# Estratto
<<<<
Intervista a Luciano Vincenzi, Presidente regionale della Lega Ciclismo:

"La sicurezza deve partire dalle scuole e dalle società cicloturistiche"

Wouter Weylandt, ciclista belga del Team Leopard, il 9 maggio ha perso la vita lungo la discesa del passo del Bocco, a una ventina di chilometri dall'arrivo della tappa del Giro d'Italia a Rapallo. "Come sportivi è ovvio - afferma Luciano Vincenzi, presidente regionale della Lega Ciclismo Uisp - che non possiamo far altro che esprimere profonda amarezza e profondo cordoglio per quanto è successo, associandoci al coro di dolore e dando ai familiari la nostra solidarietà, anche se questo ci espone al rischio di usare parola già dette e abusate. Detto ciò, è naturale per noi della Uisp il dovere di avviare una riflessione sul grado di sicurezza sia delle gare professionistiche che di quelle amatoriali".

Di che tipo di riflessione parli?
"I ciclisti sono sempre a rischio, anche nelle manifestazioni ben protette. Pantani finì contro una macchina nella Torino-Milano del Giro d'Italia, Fabio Casartelli è morto in una discesa come accaduto a Weylandt, Thomas Casarotto l'anno scorso è morto al Giro del Friuli. Bisogna rendersi conto che anche laddove c'è maggior controllo e maggiori disposizioni volte a garantire la sicurezza accadono ancora troppi incidenti".

Come Uisp Emilia-Romagna come ci organizziamo per garantire la sicurezza?
>>>>
# Esercizio A
Rispondi alle domande seguenti in base all'intervista:
(i) Dove ha perso la vita Wouter Weylandt?
(ii) Quale carica ricopre Luciano Vincenzi?
(iii) In quale gara è morto Thomas Casarotto?
# Esercizio B
Ripeti il passo dell'intervista che comincia con "Di che tipo" e prosegue fino a "garantire la sicurezza?".

# Dati
<<<<
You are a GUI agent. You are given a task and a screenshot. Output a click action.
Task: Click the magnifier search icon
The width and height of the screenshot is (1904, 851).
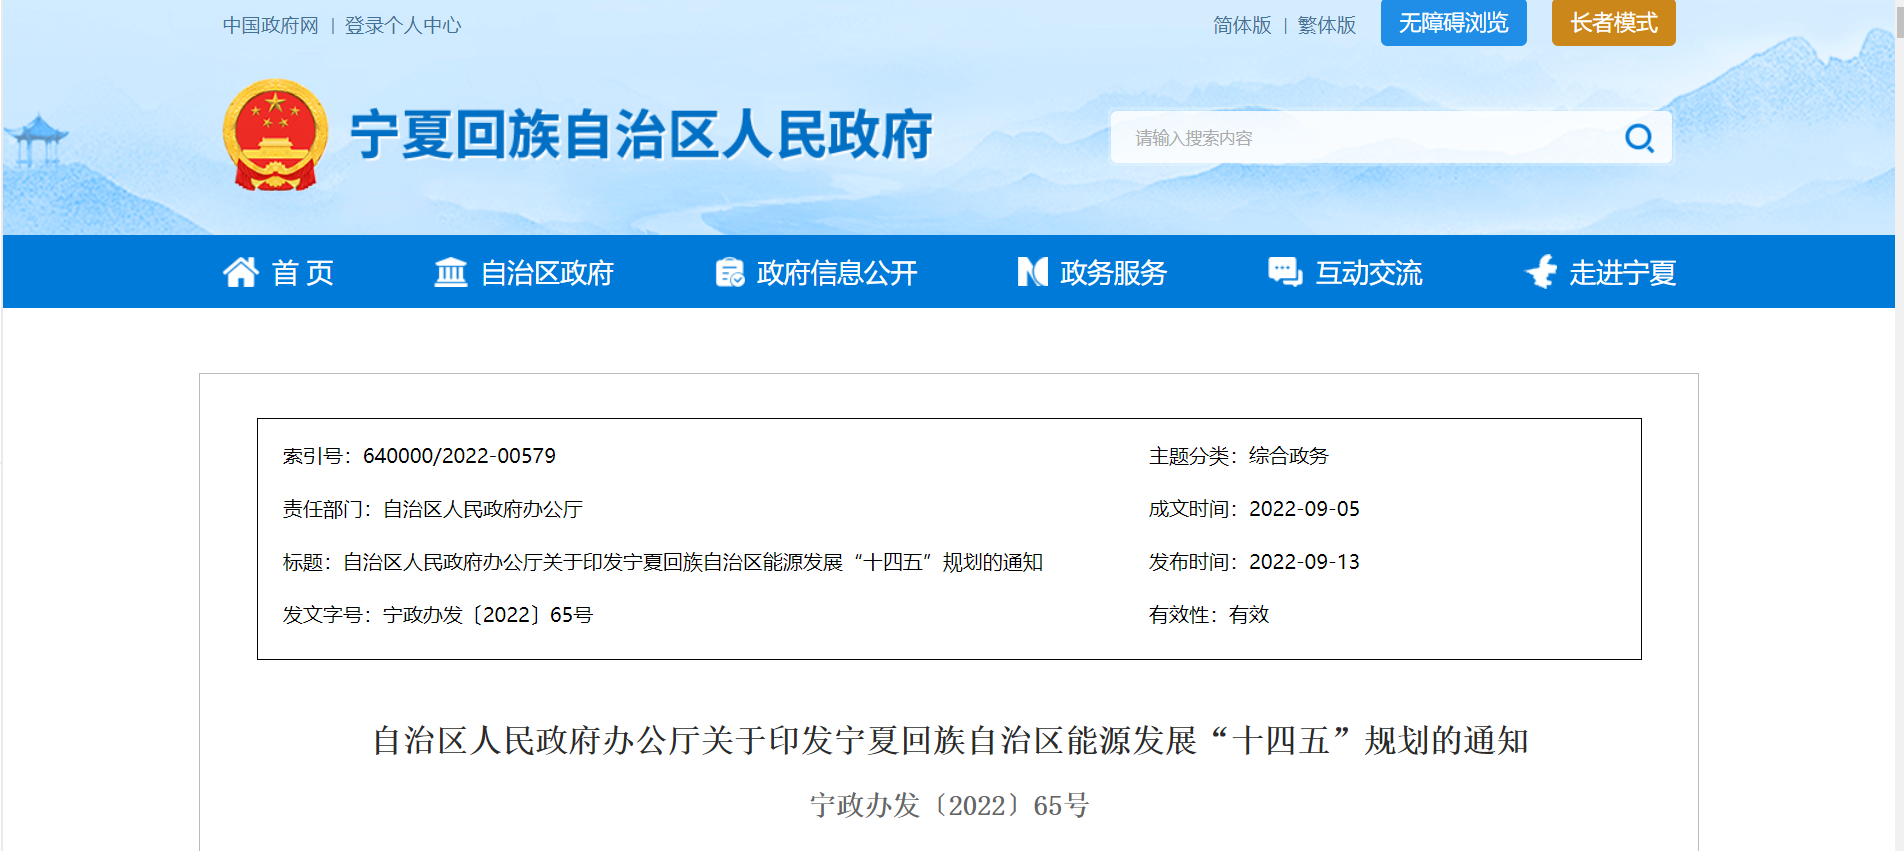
>>>>
# Risposta A
(i) Lungo la discesa del passo del Bocco, a una ventina di chilometri dall'arrivo della tappa del Giro d'Italia a Rapallo.
(ii) È presidente regionale della Lega Ciclismo Uisp.
(iii) Al Giro del Friuli, l'anno scorso.

# Risposta B
Di che tipo di riflessione parli?
"I ciclisti sono sempre a rischio, anche nelle manifestazioni ben protette. Pantani finì contro una macchina nella Torino-Milano del Giro d'Italia, Fabio Casartelli è morto in una discesa come accaduto a Weylandt, Thomas Casarotto l'anno scorso è morto al Giro del Friuli. Bisogna rendersi conto che anche laddove c'è maggior controllo e maggiori disposizioni volte a garantire la sicurezza accadono ancora troppi incidenti".

Come Uisp Emilia-Romagna come ci organizziamo per garantire la sicurezza?